§ **Problem statement**:
The records that follow must be transcribed in full, without any change.

[Data items]
● ● ● ● ●
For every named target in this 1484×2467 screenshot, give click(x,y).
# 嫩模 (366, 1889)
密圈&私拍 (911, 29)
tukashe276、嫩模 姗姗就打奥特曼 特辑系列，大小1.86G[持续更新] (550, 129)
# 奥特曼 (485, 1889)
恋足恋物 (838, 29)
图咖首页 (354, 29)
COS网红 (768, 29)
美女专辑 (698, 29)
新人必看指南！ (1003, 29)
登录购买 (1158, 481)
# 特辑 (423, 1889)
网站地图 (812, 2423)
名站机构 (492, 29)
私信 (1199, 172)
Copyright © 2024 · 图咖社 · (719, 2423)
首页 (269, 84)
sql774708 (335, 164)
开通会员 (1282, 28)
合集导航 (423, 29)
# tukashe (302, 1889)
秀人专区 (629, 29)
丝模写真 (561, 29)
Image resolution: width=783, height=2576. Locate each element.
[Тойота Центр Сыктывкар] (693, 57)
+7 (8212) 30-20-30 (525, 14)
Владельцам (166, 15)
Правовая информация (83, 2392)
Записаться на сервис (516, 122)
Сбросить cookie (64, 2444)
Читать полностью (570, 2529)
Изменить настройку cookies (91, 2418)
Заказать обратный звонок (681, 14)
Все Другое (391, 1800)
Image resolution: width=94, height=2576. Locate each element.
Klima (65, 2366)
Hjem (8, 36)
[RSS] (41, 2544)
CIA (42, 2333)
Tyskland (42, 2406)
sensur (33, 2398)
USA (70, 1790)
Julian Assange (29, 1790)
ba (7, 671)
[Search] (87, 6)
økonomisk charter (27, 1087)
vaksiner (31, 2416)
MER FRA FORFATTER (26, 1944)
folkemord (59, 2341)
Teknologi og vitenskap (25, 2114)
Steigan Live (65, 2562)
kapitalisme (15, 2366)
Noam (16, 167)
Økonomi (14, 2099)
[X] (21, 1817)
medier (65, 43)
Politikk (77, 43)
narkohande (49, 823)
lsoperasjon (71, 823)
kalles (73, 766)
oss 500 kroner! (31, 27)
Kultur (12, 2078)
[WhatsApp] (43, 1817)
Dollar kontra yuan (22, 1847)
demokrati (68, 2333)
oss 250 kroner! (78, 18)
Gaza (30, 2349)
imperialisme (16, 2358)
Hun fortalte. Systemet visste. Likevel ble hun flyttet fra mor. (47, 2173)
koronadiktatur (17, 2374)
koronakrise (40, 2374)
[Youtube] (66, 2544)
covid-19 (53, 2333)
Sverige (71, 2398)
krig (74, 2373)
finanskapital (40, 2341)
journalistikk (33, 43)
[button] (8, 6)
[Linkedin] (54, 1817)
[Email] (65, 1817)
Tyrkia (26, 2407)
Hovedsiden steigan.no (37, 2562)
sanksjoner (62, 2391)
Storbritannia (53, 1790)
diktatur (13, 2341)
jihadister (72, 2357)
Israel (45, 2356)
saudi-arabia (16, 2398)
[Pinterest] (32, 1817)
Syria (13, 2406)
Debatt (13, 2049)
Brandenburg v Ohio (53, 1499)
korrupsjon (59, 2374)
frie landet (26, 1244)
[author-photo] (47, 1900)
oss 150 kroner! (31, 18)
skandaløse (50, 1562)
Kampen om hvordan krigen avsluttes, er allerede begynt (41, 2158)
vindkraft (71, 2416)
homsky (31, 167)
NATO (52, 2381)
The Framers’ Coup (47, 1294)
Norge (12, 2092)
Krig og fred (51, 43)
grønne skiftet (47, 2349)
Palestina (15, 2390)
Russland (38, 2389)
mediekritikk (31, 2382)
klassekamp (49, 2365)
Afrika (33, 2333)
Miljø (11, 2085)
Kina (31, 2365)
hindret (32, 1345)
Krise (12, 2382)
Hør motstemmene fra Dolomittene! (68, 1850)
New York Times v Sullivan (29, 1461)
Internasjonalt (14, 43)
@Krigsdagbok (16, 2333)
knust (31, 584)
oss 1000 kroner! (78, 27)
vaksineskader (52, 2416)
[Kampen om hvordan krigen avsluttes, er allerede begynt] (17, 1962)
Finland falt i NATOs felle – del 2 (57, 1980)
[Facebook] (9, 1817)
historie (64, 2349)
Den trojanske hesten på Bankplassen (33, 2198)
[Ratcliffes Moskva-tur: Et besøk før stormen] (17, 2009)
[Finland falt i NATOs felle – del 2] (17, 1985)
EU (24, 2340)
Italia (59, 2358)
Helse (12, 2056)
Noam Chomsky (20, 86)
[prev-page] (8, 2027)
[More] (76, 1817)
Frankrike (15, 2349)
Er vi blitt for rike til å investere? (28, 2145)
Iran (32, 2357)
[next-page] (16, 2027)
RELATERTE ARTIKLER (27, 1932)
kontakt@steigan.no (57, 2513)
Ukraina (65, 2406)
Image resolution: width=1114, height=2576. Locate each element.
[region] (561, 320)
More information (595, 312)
● ● ● ● ●
§ **Finished task**:
For every named target in this 1484×2467 screenshot, give click(x,y).
# 嫩模 (366, 1889)
密圈&私拍 (911, 29)
tukashe276、嫩模 姗姗就打奥特曼 特辑系列，大小1.86G[持续更新] (550, 129)
# 奥特曼 (485, 1889)
恋足恋物 (838, 29)
图咖首页 (354, 29)
COS网红 (768, 29)
美女专辑 (698, 29)
新人必看指南！ (1003, 29)
登录购买 (1158, 481)
# 特辑 (423, 1889)
网站地图 (812, 2423)
名站机构 (492, 29)
私信 (1199, 172)
Copyright © 2024 · 图咖社 · (719, 2423)
首页 (269, 84)
sql774708 (335, 164)
开通会员 (1282, 28)
合集导航 (423, 29)
# tukashe (302, 1889)
秀人专区 (629, 29)
丝模写真 (561, 29)
Image resolution: width=783, height=2576. Locate each element.
[Тойота Центр Сыктывкар] (693, 57)
+7 (8212) 30-20-30 (525, 14)
Владельцам (166, 15)
Правовая информация (83, 2392)
Записаться на сервис (516, 122)
Сбросить cookie (64, 2444)
Читать полностью (570, 2529)
Изменить настройку cookies (91, 2418)
Заказать обратный звонок (681, 14)
Все Другое (391, 1800)
Image resolution: width=94, height=2576. Locate each element.
Klima (65, 2366)
Hjem (8, 36)
[RSS] (41, 2544)
CIA (42, 2333)
Tyskland (42, 2406)
sensur (33, 2398)
USA (70, 1790)
Julian Assange (29, 1790)
ba (7, 671)
[Search] (87, 6)
økonomisk charter (27, 1087)
vaksiner (31, 2416)
MER FRA FORFATTER (26, 1944)
folkemord (59, 2341)
Teknologi og vitenskap (25, 2114)
Steigan Live (65, 2562)
kapitalisme (15, 2366)
Noam (16, 167)
Økonomi (14, 2099)
[X] (21, 1817)
medier (65, 43)
Politikk (77, 43)
narkohande (49, 823)
lsoperasjon (71, 823)
kalles (73, 766)
oss 500 kroner! (31, 27)
Kultur (12, 2078)
[WhatsApp] (43, 1817)
Dollar kontra yuan (22, 1847)
demokrati (68, 2333)
oss 250 kroner! (78, 18)
Gaza (30, 2349)
imperialisme (16, 2358)
Hun fortalte. Systemet visste. Likevel ble hun flyttet fra mor. (47, 2173)
koronadiktatur (17, 2374)
koronakrise (40, 2374)
[Youtube] (66, 2544)
covid-19 (53, 2333)
Sverige (71, 2398)
krig (74, 2373)
finanskapital (40, 2341)
journalistikk (33, 43)
[button] (8, 6)
[Linkedin] (54, 1817)
[Email] (65, 1817)
Tyrkia (26, 2407)
Hovedsiden steigan.no (37, 2562)
sanksjoner (62, 2391)
Storbritannia (53, 1790)
diktatur (13, 2341)
jihadister (72, 2357)
Israel (45, 2356)
saudi-arabia (16, 2398)
[Pinterest] (32, 1817)
Syria (13, 2406)
Debatt (13, 2049)
Brandenburg v Ohio (53, 1499)
korrupsjon (59, 2374)
frie landet (26, 1244)
[author-photo] (47, 1900)
oss 150 kroner! (31, 18)
skandaløse (50, 1562)
Kampen om hvordan krigen avsluttes, er allerede begynt (41, 2158)
vindkraft (71, 2416)
homsky (31, 167)
NATO (52, 2381)
The Framers’ Coup (47, 1294)
Norge (12, 2092)
Krig og fred (51, 43)
grønne skiftet (47, 2349)
Palestina (15, 2390)
Russland (38, 2389)
mediekritikk (31, 2382)
klassekamp (49, 2365)
Afrika (33, 2333)
Miljø (11, 2085)
Kina (31, 2365)
hindret (32, 1345)
Krise (12, 2382)
Hør motstemmene fra Dolomittene! (68, 1850)
New York Times v Sullivan (29, 1461)
Internasjonalt (14, 43)
@Krigsdagbok (16, 2333)
knust (31, 584)
oss 1000 kroner! (78, 27)
vaksineskader (52, 2416)
[Kampen om hvordan krigen avsluttes, er allerede begynt] (17, 1962)
Finland falt i NATOs felle – del 2 (57, 1980)
[Facebook] (9, 1817)
historie (64, 2349)
Den trojanske hesten på Bankplassen (33, 2198)
[Ratcliffes Moskva-tur: Et besøk før stormen] (17, 2009)
[Finland falt i NATOs felle – del 2] (17, 1985)
EU (24, 2340)
Italia (59, 2358)
Helse (12, 2056)
Noam Chomsky (20, 86)
[prev-page] (8, 2027)
[More] (76, 1817)
Frankrike (15, 2349)
Er vi blitt for rike til å investere? (28, 2145)
Iran (32, 2357)
[next-page] (16, 2027)
RELATERTE ARTIKLER (27, 1932)
kontakt@steigan.no (57, 2513)
Ukraina (65, 2406)
Image resolution: width=1114, height=2576. Locate each element.
[region] (561, 320)
More information (595, 312)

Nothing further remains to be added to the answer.